Lump of Coal, Anyone? Cinematic Shame (Pt 1)
Sunday, December 23, 2012 at 1:05PM
NATHANIEL R in Amy Adams, Chris Nolan, John Cusack, Keep the Lights On, Life of Pi, Quentin Tarantino, Silver Linings Playbook, Sparkle, The Avengers, Tom Hardy, Year in Review, bad movies

YEAR IN REVIEW

I plan to get all joyously positive from Christmas Eve through January 9th as I share my take on the Best of the Film Year That Was. But I make no promise about my mood come January 10th...  That's the fateful morning when 6,000 Academy voters play puppet master and yank my fragile psyche about with abandon. But until then... And before the Year End Best of hits, we purge.

MOST "OVERRATED" ANYTHING

I know that people quibble with this word and wish it dead and buried. But that's only because they take it far too seriously. It's a silly adjective but silly is fun. One should always take things for what they're worth. No matter who is using the word "overrated" it only ever means:

Other people are under the mistaken impression that this thing I think is merely okay is really great! They are quite wrong."

Unsatisfying performances, miscasting, bad moves in good films and more after the jump...

05 AMY ADAMS
I've gone back and forth on her performance in The Master, which I've seen twice now. And I've gone back and forth on her gifts as an actress over the years which are, as far as I can figure, strong if not quite exceptional. Give her a good role that she understands and is well cast in (Enchanted, Junebug, The Fighter) and she'll reward you with true excellence. Give her a nothing role and she'll give you nothing (Charlie Wilson's War, and other movies we've forgotten she was in). Give her a strong if potentially one-note role dropped into a larger ocean of roiling complexities (The Master, Doubt) and she'll glide across the surface rarely risking the undertow.  I've come to the conclusion that everything people are responding to in this particular performance is what's in the sketchy writing so can we give Paul Thomas Anderson a few "Best Supporting Actress" prizes instead of wasting them here?  Even if I'm wrong about Amy Adams in The Master-- a possibility, as I am unperfect -- I think you have to subtract points for her Razzie-ready cameo in On The Road.

04 FILM CRITICS
So many have lost their minds in overstatements, projections and fannish abandon this year -- No, Django  Unchained is most certainly not Quentin Tarantino's best film. I think by "best" they mean "newest!" and therefore "most temporarily exciting" and in that case: correct!  And critics are shirking their advocacy duties, too.
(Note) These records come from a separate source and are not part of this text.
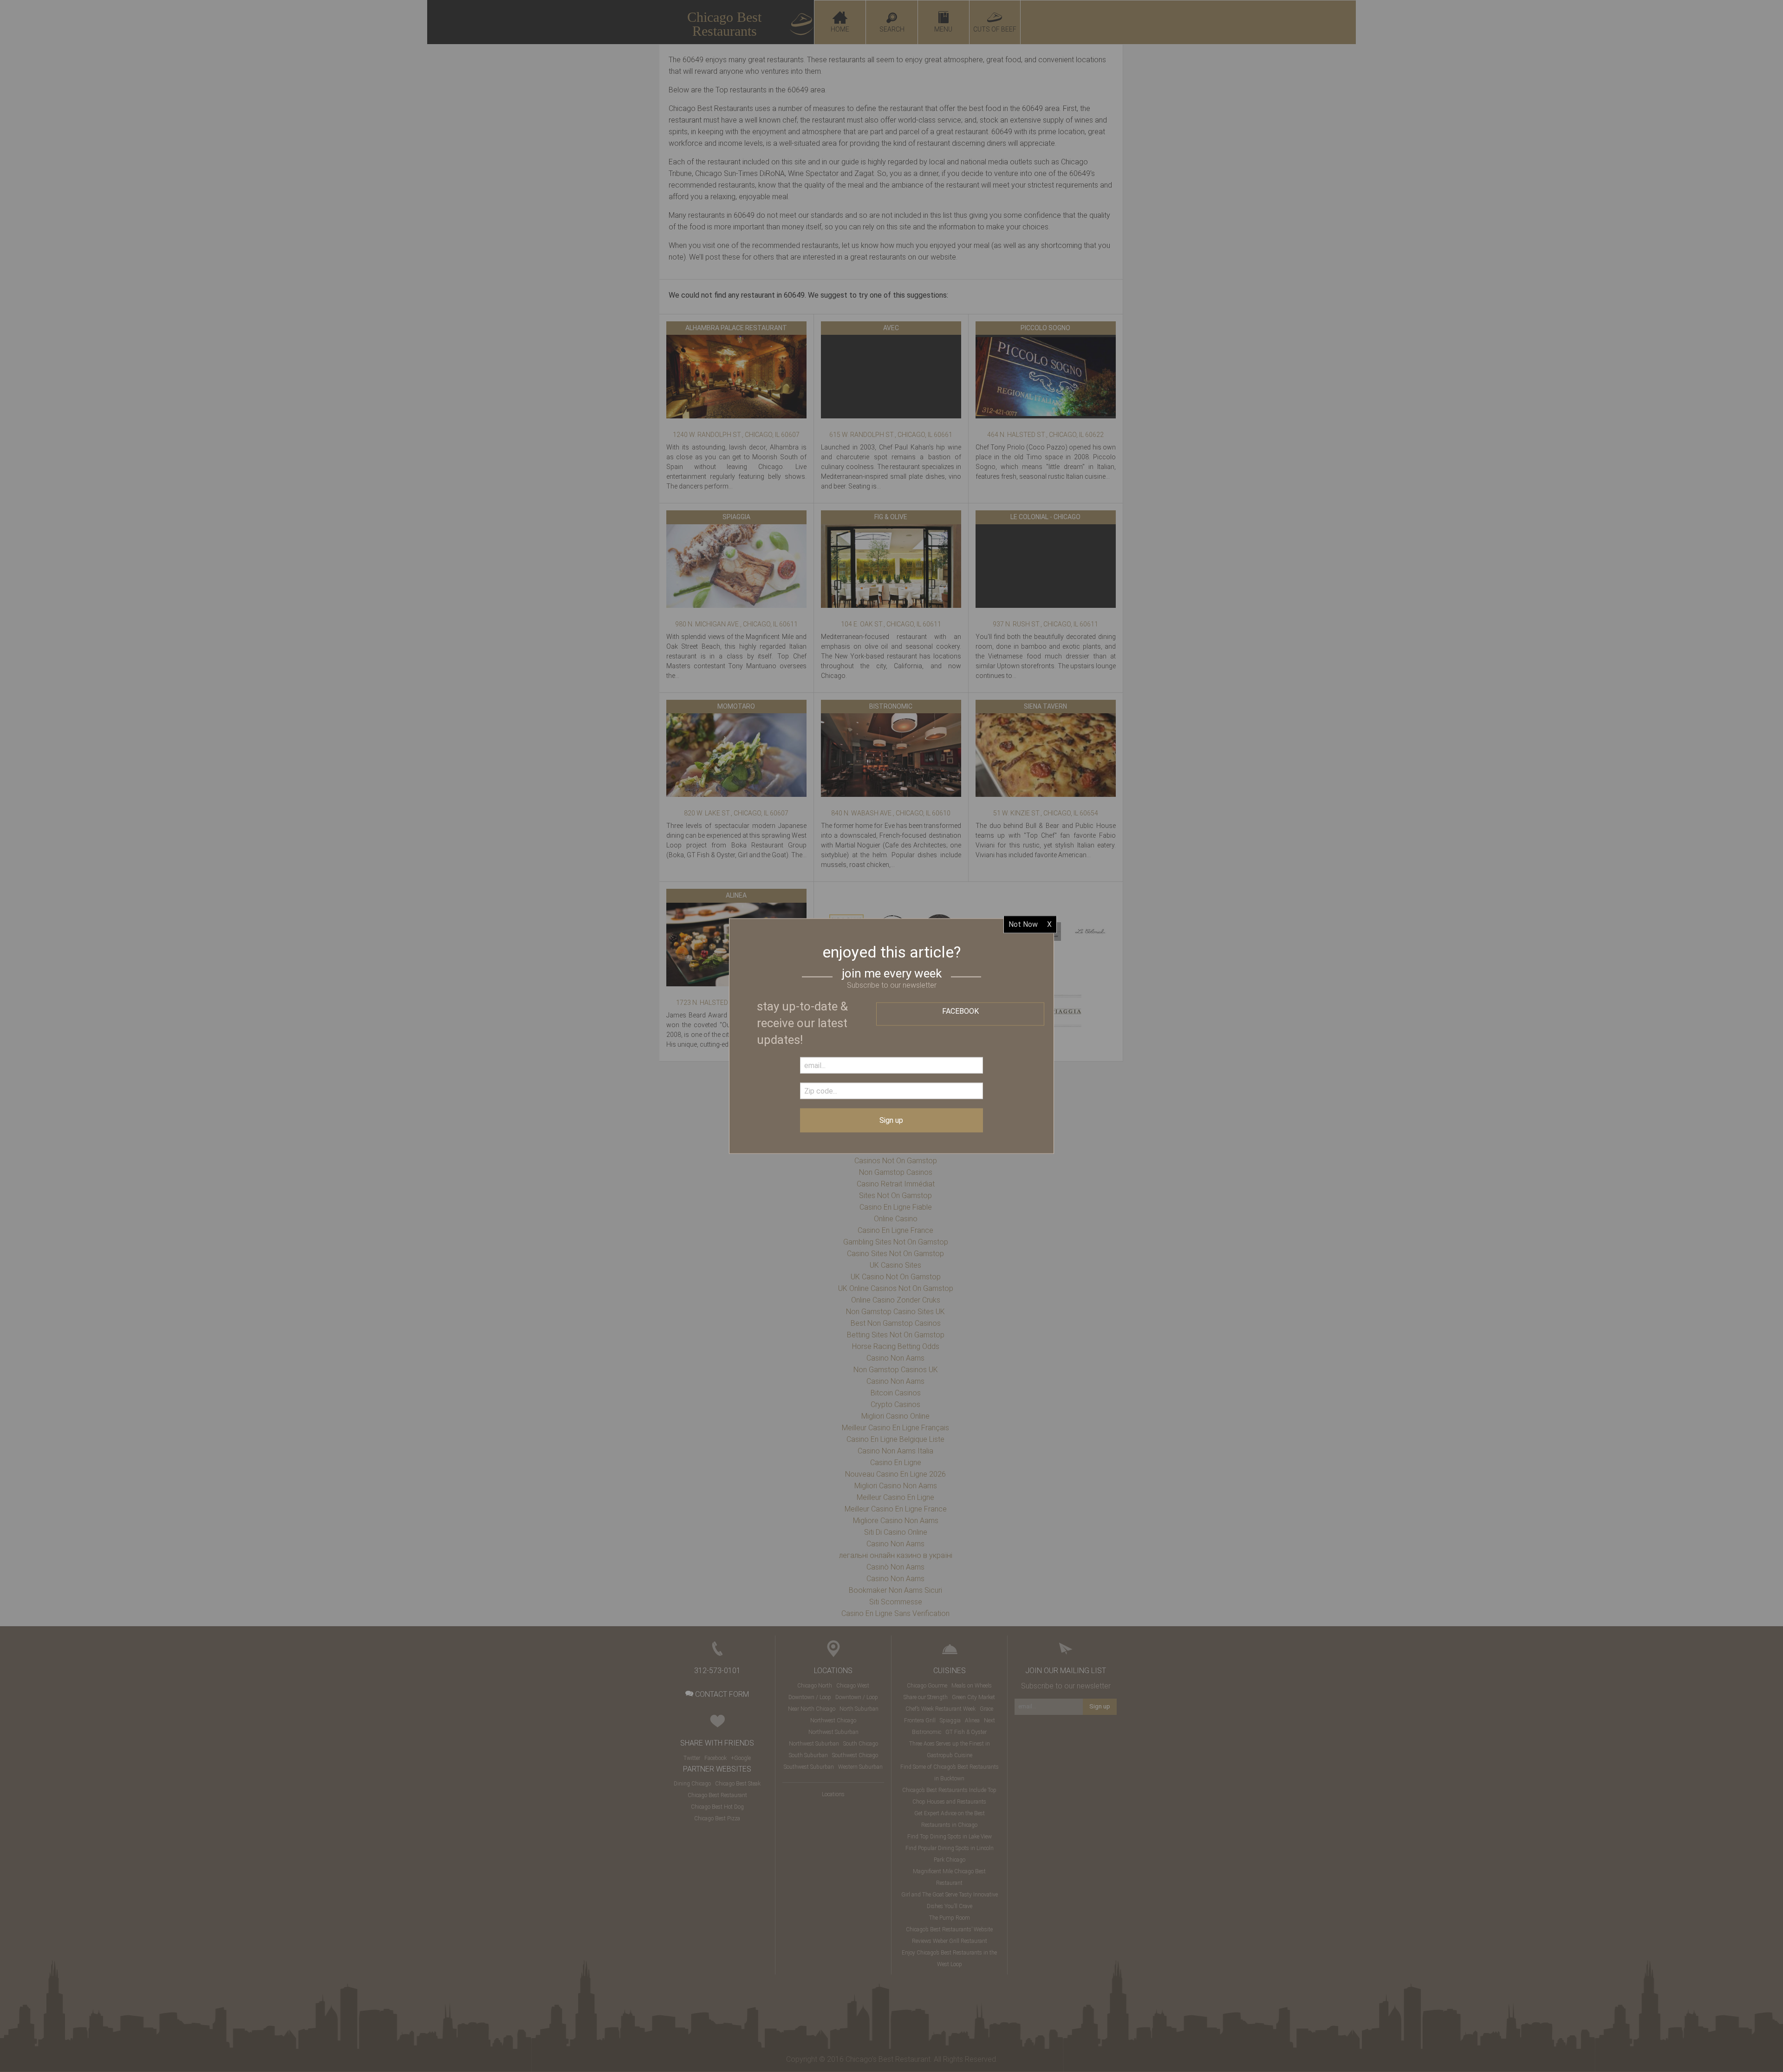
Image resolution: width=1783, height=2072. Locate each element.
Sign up (891, 1119)
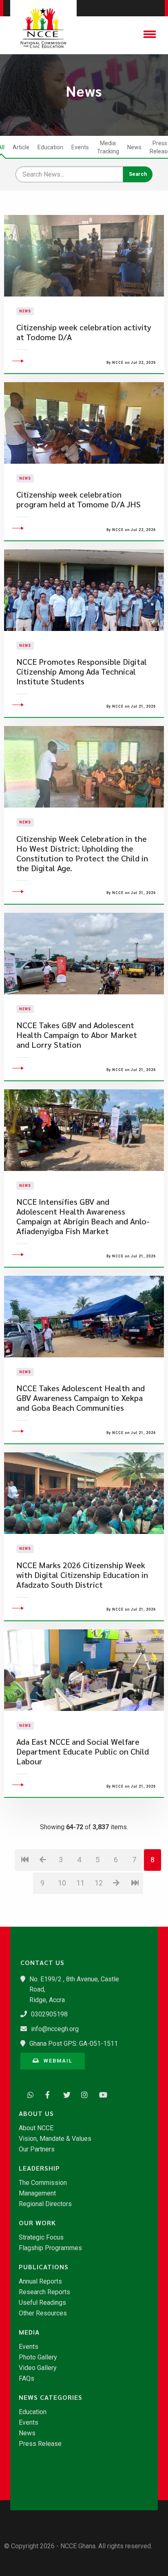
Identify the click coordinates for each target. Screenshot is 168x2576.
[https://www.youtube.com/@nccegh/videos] (100, 2094)
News (134, 147)
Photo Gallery (38, 2357)
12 (99, 1883)
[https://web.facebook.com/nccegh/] (46, 2094)
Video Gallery (38, 2368)
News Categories (50, 2397)
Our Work (37, 2223)
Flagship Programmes (50, 2248)
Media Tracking (108, 147)
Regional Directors (45, 2204)
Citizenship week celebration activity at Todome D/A (83, 332)
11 (80, 1883)
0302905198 (49, 2014)
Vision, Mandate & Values (55, 2139)
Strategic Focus (41, 2237)
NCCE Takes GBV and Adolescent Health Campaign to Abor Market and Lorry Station (76, 1035)
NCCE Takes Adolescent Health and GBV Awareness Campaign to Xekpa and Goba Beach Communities (80, 1398)
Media (29, 2332)
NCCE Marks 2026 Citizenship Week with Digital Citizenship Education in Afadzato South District (82, 1575)
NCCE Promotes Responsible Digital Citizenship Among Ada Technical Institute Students (81, 671)
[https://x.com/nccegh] (64, 2094)
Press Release (40, 2444)
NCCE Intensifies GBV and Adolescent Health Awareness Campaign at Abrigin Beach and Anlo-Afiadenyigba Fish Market (83, 1216)
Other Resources (43, 2313)
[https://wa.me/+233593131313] (28, 2094)
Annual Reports (40, 2281)
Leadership (39, 2168)
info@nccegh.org (55, 2029)
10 (62, 1883)
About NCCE (36, 2128)
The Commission (43, 2183)
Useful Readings (42, 2302)
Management (37, 2193)
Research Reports (44, 2292)
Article (21, 147)
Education (50, 147)
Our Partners (37, 2149)
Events (80, 147)
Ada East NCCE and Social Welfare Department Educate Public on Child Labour (82, 1751)
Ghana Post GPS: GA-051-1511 (73, 2043)
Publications (44, 2267)
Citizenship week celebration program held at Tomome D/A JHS (78, 499)
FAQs (26, 2378)
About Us (36, 2113)
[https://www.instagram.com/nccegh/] (82, 2094)
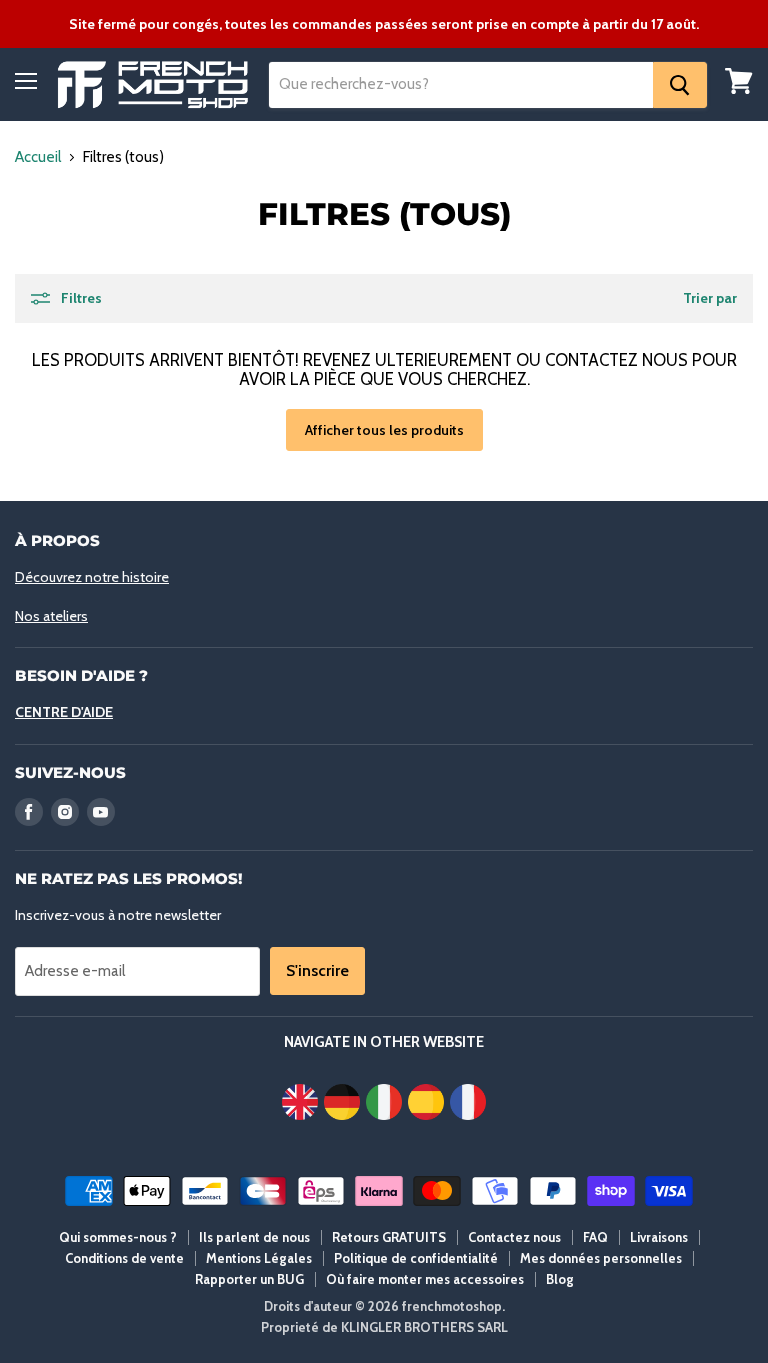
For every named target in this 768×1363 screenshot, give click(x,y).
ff (153, 84)
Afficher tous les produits (384, 430)
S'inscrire (317, 970)
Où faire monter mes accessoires (425, 1279)
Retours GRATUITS (389, 1237)
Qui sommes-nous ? (118, 1237)
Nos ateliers (51, 616)
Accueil (38, 157)
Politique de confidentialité (416, 1258)
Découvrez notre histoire (92, 577)
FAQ (595, 1237)
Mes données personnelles (601, 1258)
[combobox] (461, 85)
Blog (560, 1279)
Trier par (710, 298)
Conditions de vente (124, 1258)
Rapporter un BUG (249, 1279)
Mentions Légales (259, 1258)
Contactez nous (514, 1237)
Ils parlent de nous (254, 1237)
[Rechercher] (680, 85)
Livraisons (659, 1237)
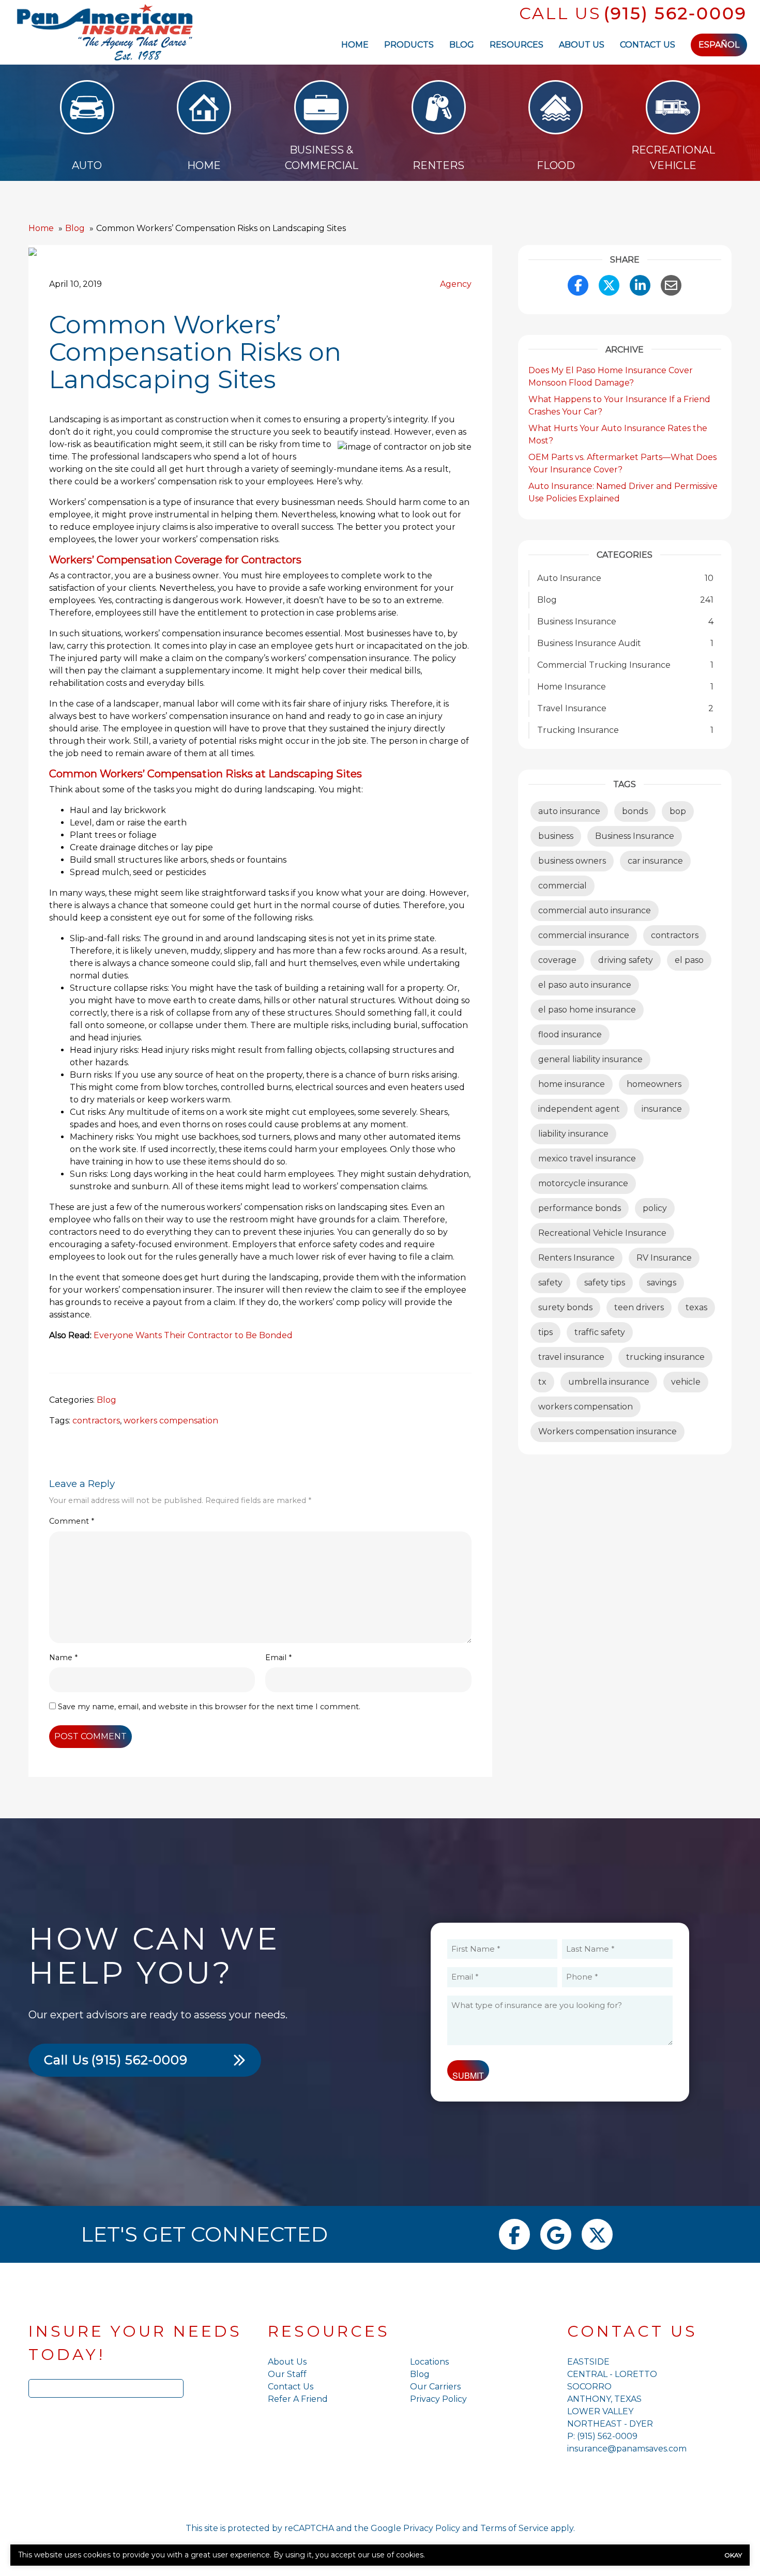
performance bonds (579, 1208)
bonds (635, 811)
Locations (429, 2362)
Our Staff (287, 2374)
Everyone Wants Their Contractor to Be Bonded (193, 1335)
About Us (581, 45)
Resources (516, 45)
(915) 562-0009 (675, 13)
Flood (556, 165)
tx (542, 1382)
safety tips (604, 1282)
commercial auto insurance (594, 910)
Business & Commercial (321, 158)
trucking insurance (665, 1357)
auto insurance (569, 811)
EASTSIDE (588, 2362)
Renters (438, 165)
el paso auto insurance (584, 985)
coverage (557, 960)
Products (409, 45)
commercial (562, 886)
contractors (96, 1420)
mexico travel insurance (587, 1158)
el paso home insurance (587, 1010)
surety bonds (565, 1307)
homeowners (654, 1084)
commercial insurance (583, 935)
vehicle (686, 1382)
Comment (71, 1521)
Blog (461, 45)
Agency (456, 284)
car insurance (655, 861)
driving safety (625, 960)
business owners (572, 861)
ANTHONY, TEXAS (604, 2399)
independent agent (579, 1109)
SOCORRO (589, 2386)
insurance (662, 1109)
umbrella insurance (608, 1382)
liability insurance (573, 1134)
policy (655, 1208)
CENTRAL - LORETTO (612, 2374)
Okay (733, 2555)
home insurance (571, 1084)
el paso (689, 960)
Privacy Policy (438, 2399)
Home (355, 45)
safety (550, 1282)
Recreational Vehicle (673, 158)
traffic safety (599, 1332)
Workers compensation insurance (607, 1431)
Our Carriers (435, 2386)
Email (278, 1657)
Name (63, 1657)
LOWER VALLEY (600, 2411)
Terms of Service (514, 2528)
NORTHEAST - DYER (610, 2424)
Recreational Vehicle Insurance (602, 1233)
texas (696, 1307)
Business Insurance (634, 836)
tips (545, 1332)
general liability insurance (590, 1059)
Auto (87, 165)
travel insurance (571, 1357)
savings (661, 1282)
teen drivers (639, 1307)
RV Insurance (664, 1258)
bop (678, 811)
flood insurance (570, 1034)
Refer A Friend (298, 2399)
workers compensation (171, 1420)
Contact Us (647, 45)
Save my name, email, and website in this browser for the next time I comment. (209, 1706)
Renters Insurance (576, 1258)
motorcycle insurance (583, 1183)
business (555, 836)
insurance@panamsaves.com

It's not helping, I don't think, that the online conversation is increasingly oroborus-insular and consensus-premature since movies are withheld from public view too long and by the time the conversation has opened up critics have tired of playing with them, like catswho've grown bored with their own tails or a dead mouse. 

03 KEEP THE LIGHTS ON
Danish actor Thure Lindhart (Max Manus) plays a young filmmaker Erik who falls for the closeted Paul (Damages' Zachary Booth) after an anonymous hookup. The two drift in and out of each other's lives (mostly in) for the next ten years as their relationship is undone by showy bouts of self-destructive sex and drug addictions and less dramatic but more universal relationship issues such as trust and boredom. Though some of its sharpest scenes are piercing (like an emotionally harrowing moment when sober Erik holds Paul's hand during an obliviating bender with drugs and a rentboy), writer/director Ira Sachs forgets to shape these surely cathartic biographical exorcizms into an entertainment* for audiences. So many critics were so enamored of this sad story of a decade long gay romance undone by sex and drug addictions that I do genuinely wonder what it is about it that I missed. I thought it was shapeless, overlong, and only intermittently impressive in the acting. But bonus points for including the always welcome Paprika Steen in a cameo as Erik's sister.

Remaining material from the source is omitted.